[Page and screen pointing data]

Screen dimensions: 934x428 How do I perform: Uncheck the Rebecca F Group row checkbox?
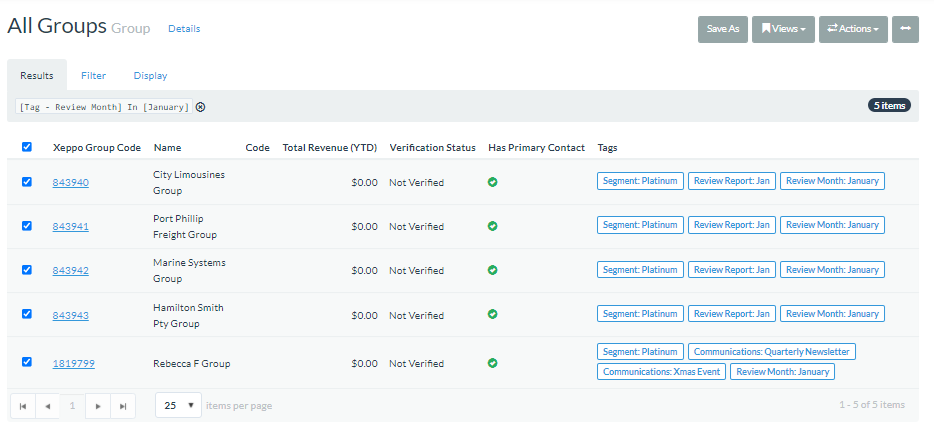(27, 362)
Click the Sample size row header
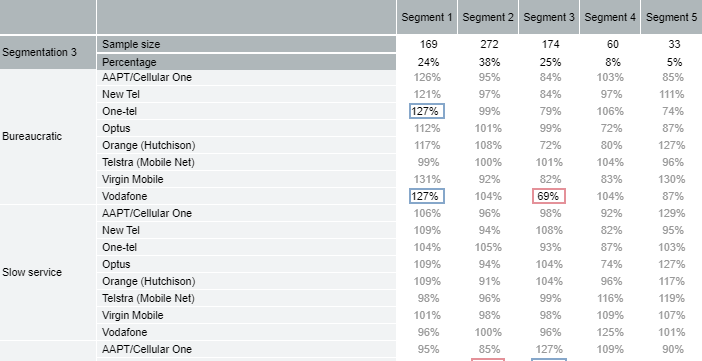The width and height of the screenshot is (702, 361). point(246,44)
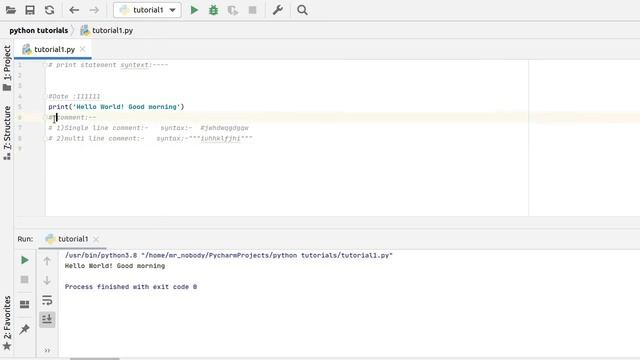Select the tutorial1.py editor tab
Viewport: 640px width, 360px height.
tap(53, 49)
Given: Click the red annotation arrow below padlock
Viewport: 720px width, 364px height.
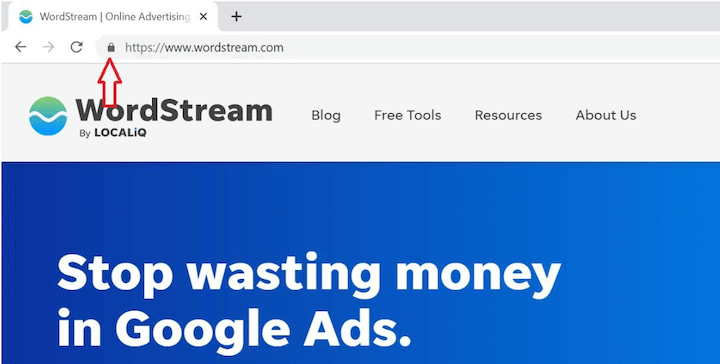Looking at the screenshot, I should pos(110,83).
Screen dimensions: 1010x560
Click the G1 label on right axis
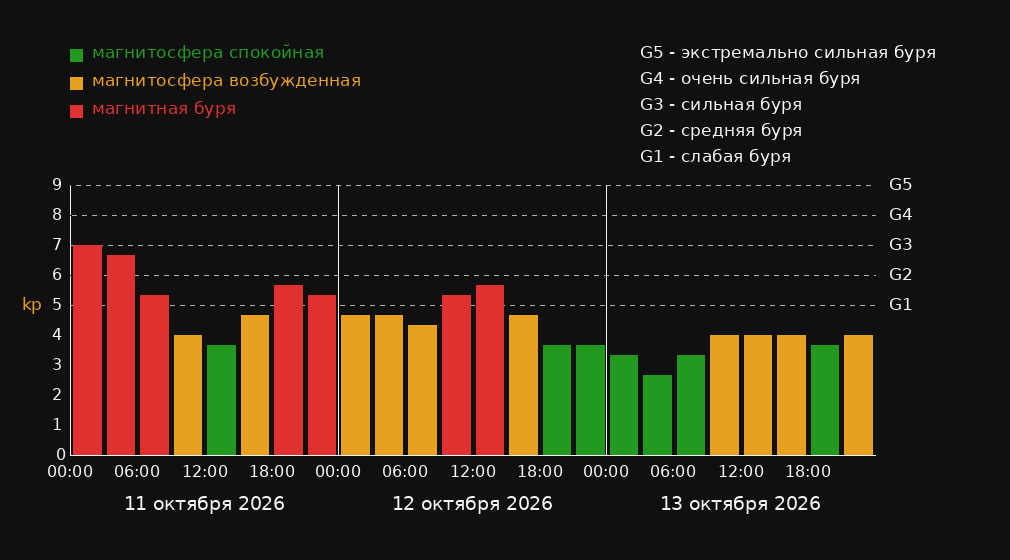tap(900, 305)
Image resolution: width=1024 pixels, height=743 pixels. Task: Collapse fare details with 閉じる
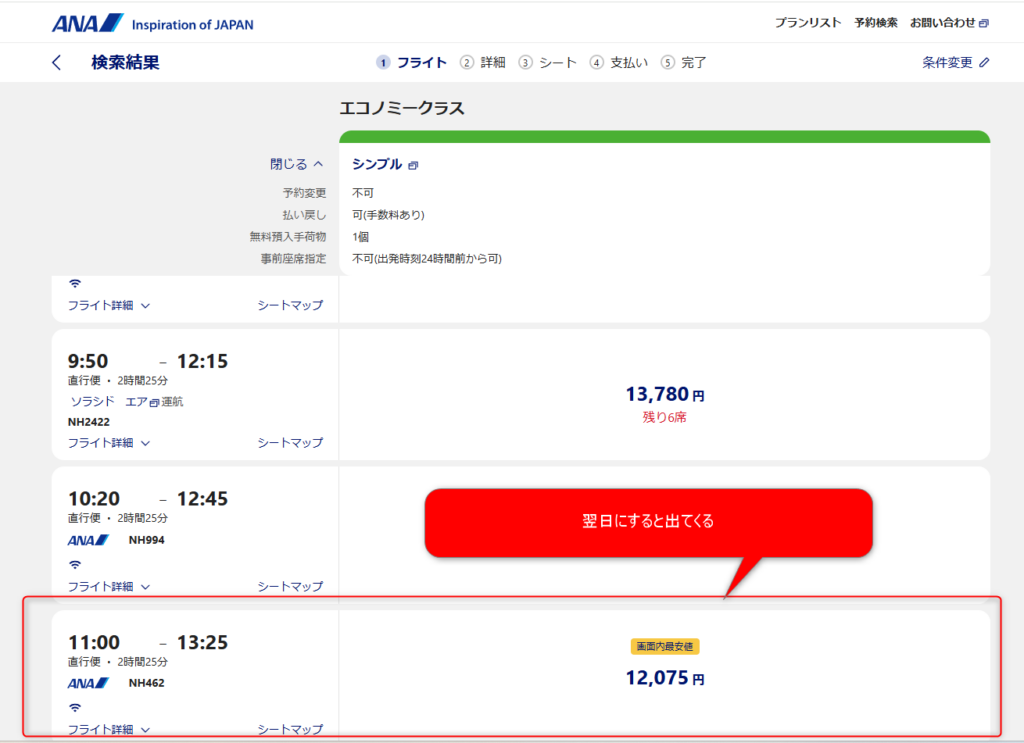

PROBLEM TO WORK ON - Starting with the line that contains "Screen dimensions: 1010x560" and going on through the end of the material, write every line out again in full, multiplying each coordinate given as an answer by 2.2 and rounding to whole numbers, with halves rounded up. Leave the pictures out.

ANSWER BELOW -
Screen dimensions: 1010x560
Click the G1 label on right axis
tap(1980, 671)
Image resolution: width=1024 pixels, height=743 pixels. Task: Collapse fare details with 閉じる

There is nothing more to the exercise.